TEXT SHOWN:
§
A Banner Year for Moms Gone Wild

Age-gap romances were the focus of many 2024 movies. What does it mean?

Nicole Kidman has wavy blond hair and light skin. She is wearing a baby-pink blazer and is closing her eyes while leaning towards Harris Dickinson, a young man with short brown hair and a blue button-down shirt.
Nicole Kidman plays a powerful executive who falls for a young intern, played by Harris Dickinson, in Babygirl. Still via IMDB.
Dorothy Woodend 20 Dec 2024The Tyee

Dorothy Woodend is the culture editor for The Tyee.

Older women. Younger men. It’s a thing.

Wasn’t it always a thing, you might ask? Mrs. Robinson may have some thoughts on the matter.

But it appears to have become even more of a thing this year, if the number of films featuring older women in romantic entanglements with younger dudes is any indication.

The Idea of You was a massive hit, becoming the most streamed movie on Amazon Prime Video in the first week of its release and garnering a coveted 100 per cent rating on Rotten Tomatoes. Babygirl debuted at the Venice Film Festival, with its star Nicole Kidman picking up a Best Actress award.

The cinematic universe of age-gap affairs is large and accommodating. The many different takes on the older-woman-younger-man trope, from white bread rom-coms to darker materials, all kinked up and ready to roll, speak to the appetites of audiences, but they also indicate another, more complex cultural phenomenon.

The central conceit of many of these films is a middle-aged woman who seems to have it all together. She’s got a career, a husband, a family and a busy life. But underneath lies a wish to lose control, abandon propriety and jackknife the straitjacket that is conventional existence. Sex is the conduit, but the result is a kind of liberation.

Which begs the question: Are the usual markers of a successful life just another kind of prison, albeit one with nice curtains, granite countertops and a soaker tub?

Many of the characters in these films want their sexy cakes and countertops too. And really, who can blame them?

Nicole Kidman starred in two different films this year that explore May-December relationships: Babygirl and A Family Affair. Taken together, these two might convince you that hell isn’t a woman scorned, but a woman horned.

At age 57, Kidman is at a point in her career where she teeters on the edge of desirability, either cast as a female lead or relegated to character roles. To make sexy hay while the sun still shines might be part of the impetus behind these two films.

In Babygirl, Kidman plays a driven executive named Romy Mathis who heads a giant robotics firm. Married to a theatre director (played by Antonio Banderas) and the mother of two teenagers, her life is scheduled down to the millisecond as she navigates the demands of work and family life.
§
INSTRUCTION 1: Set down, word for word, the part of the article on age-gap romance films that opens with the words containing "Dorothy Woodend is" and closes with "is any indication.".

Entries on where items appear:
§
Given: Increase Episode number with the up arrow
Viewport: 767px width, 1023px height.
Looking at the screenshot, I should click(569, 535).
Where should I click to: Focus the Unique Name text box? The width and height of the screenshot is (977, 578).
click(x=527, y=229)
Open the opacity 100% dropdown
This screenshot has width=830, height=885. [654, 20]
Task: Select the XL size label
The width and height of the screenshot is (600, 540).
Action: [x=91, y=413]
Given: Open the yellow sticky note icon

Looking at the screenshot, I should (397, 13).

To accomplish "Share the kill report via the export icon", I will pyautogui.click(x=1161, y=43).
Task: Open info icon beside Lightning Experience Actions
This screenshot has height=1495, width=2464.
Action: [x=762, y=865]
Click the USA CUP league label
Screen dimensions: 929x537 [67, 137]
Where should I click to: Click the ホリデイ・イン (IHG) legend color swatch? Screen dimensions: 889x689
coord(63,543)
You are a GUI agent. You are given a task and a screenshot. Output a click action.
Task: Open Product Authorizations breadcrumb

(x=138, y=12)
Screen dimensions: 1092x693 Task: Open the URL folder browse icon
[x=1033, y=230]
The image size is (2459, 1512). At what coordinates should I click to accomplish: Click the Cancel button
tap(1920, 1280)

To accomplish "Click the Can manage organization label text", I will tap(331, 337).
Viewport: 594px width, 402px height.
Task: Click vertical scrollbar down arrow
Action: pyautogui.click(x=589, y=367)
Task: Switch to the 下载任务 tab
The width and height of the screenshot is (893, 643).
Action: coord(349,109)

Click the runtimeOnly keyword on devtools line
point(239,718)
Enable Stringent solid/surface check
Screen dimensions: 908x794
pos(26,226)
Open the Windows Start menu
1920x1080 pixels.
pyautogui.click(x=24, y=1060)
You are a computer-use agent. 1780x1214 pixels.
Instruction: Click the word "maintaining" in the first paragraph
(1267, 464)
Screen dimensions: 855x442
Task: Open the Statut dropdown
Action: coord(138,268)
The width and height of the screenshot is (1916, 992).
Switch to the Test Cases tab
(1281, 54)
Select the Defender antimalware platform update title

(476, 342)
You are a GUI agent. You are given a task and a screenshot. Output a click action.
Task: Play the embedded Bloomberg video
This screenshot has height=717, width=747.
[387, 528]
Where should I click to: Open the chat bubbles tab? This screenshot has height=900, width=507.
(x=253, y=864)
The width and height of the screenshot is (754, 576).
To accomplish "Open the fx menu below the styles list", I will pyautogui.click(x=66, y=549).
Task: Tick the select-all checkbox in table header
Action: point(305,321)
§
INSTRUCTION 2: From the rows above, extract without any change every line from the one containing "Where should I click to: Focus" through the one containing "[x=1033, y=230]", both included.

EXERCISE ANSWER 1:
Dorothy Woodend is the culture editor for The Tyee.

Older women. Younger men. It’s a thing.

Wasn’t it always a thing, you might ask? Mrs. Robinson may have some thoughts on the matter.

But it appears to have become even more of a thing this year, if the number of films featuring older women in romantic entanglements with younger dudes is any indication.

EXERCISE ANSWER 2:
Where should I click to: Focus the Unique Name text box? The width and height of the screenshot is (977, 578).
click(x=527, y=229)
Open the opacity 100% dropdown
This screenshot has width=830, height=885. [654, 20]
Task: Select the XL size label
The width and height of the screenshot is (600, 540).
Action: [x=91, y=413]
Given: Open the yellow sticky note icon

Looking at the screenshot, I should (397, 13).

To accomplish "Share the kill report via the export icon", I will pyautogui.click(x=1161, y=43).
Task: Open info icon beside Lightning Experience Actions
This screenshot has height=1495, width=2464.
Action: [x=762, y=865]
Click the USA CUP league label
Screen dimensions: 929x537 [67, 137]
Where should I click to: Click the ホリデイ・イン (IHG) legend color swatch? Screen dimensions: 889x689
coord(63,543)
You are a GUI agent. You are given a task and a screenshot. Output a click action.
Task: Open Product Authorizations breadcrumb

(x=138, y=12)
Screen dimensions: 1092x693 Task: Open the URL folder browse icon
[x=1033, y=230]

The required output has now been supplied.